The quickly organized spring counterpart to #GivingTuesday drew a surge in donations, early numbers show. Also: Don’t misjudge your audience.
Most years, #GivingTuesday comes and goes in the days after Thanksgiving. But 2020 isn’t proving to be most years, and the event made a May appearance this week as #GivingTuesdayNow, in an effort to meet the demands created by COVID-19.
While final results have yet to be released, early findings appear promising: GivingTuesday reported activity in 145 countries, and its 90 corporate partners reported a surge in giving. In North Texas, which held a #GivingTuesdayNow event on Tuesday, organizers reported $20.7 million donated to 2,500 local nonprofits and $21.8 million for local coronavirus relief funds.
The interactive tracker on the nonprofit donation platform Classy, meanwhile, reported $10.31 million in donations over the 24-hour period, with much of that going to human services ($3.52 million), health ($1.26 million), and international/foreign affairs ($1.69 million).
The efforts drew a wide variety of creative approaches—largely digital due to the stay-at-home nature of the COVID-19 era—with nonprofits far and wide offering thanks and highlighting their missions, according to Lightful.
In a blog post on its website, GivingTuesday CEO Asha Curran encouraged donors and volunteers to continue this energy in the coming months as the pandemic continues.
“We are in awe of the outpouring of generosity, collaboration, and innovation that came into focus on #GivingTuesdayNow,” Curran said. “This show of unity is a reminder that we are all connected and we are all generous, even when we are uncertain and afraid.”
The organization said its analytics arm, GivingTuesday Data Commons, will publish in-depth research on broader giving trends in the coming weeks.
Get to Know Your Audience
— The Content Advisory (@TCAdvisory) May 5, 2020
How do you reach your audience?

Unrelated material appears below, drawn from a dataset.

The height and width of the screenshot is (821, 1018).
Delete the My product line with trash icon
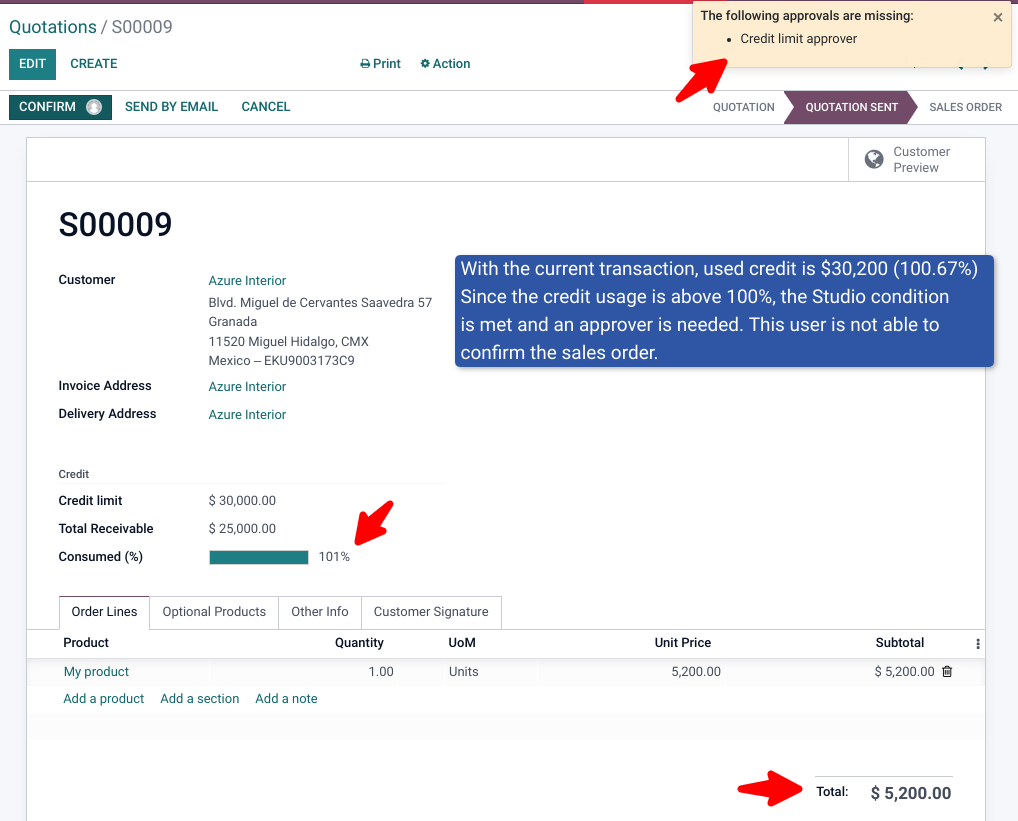point(946,671)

You have to know who they are.
“Whether it is a big pitch to the executive, a presentation to your own team, or a sales demonstration for a prospective customer or client, you need to know who is in the room so that you can speak to their interests,” says Cathy McKnight on The Content Advisory. “Misjudge your audience and you can kiss your funding/sale/promotion good-bye.”

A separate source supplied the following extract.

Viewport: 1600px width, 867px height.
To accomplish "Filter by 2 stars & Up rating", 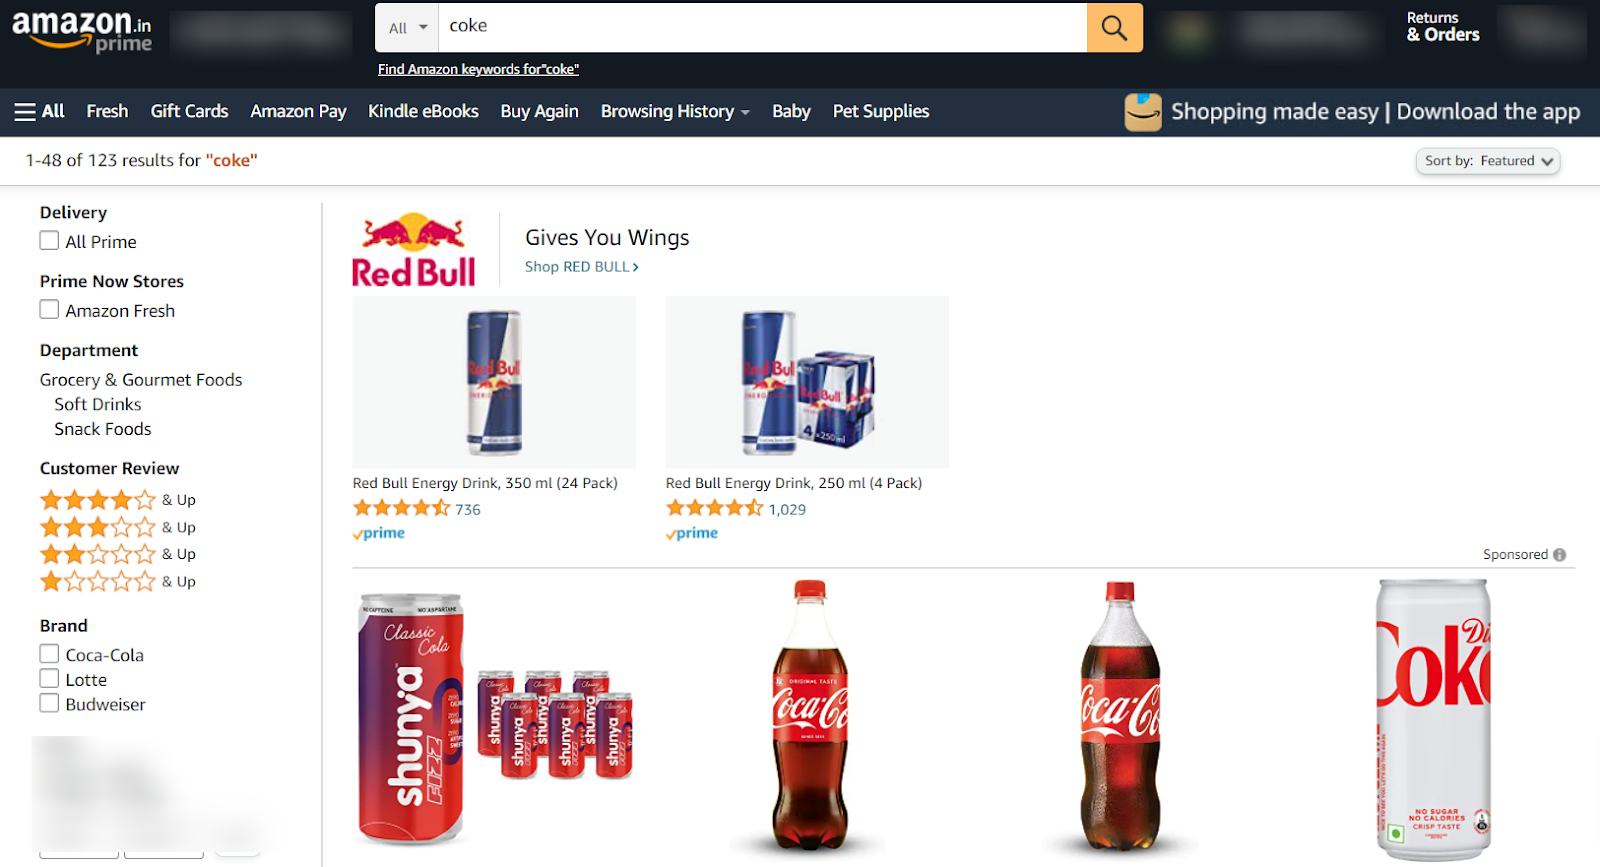I will click(x=117, y=554).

To connect with your audience, take time to do the research. If you’re going to present to a client, call them and ask who you’ll be presenting to and if there is anything in particular you should focus on.
Other Links of Note
Texting is a great way to reach members, says Abby Jarvis on the Care2 blog. She offers ways nonprofits can use it.
Working remotely can be exhausting for some. Avoid virtual fatigue with these tips, says Beth Kanter of Beth’s Blog.
The future of meetings will require flexibility and collaboration, suggests a recent post on Smart Meetings.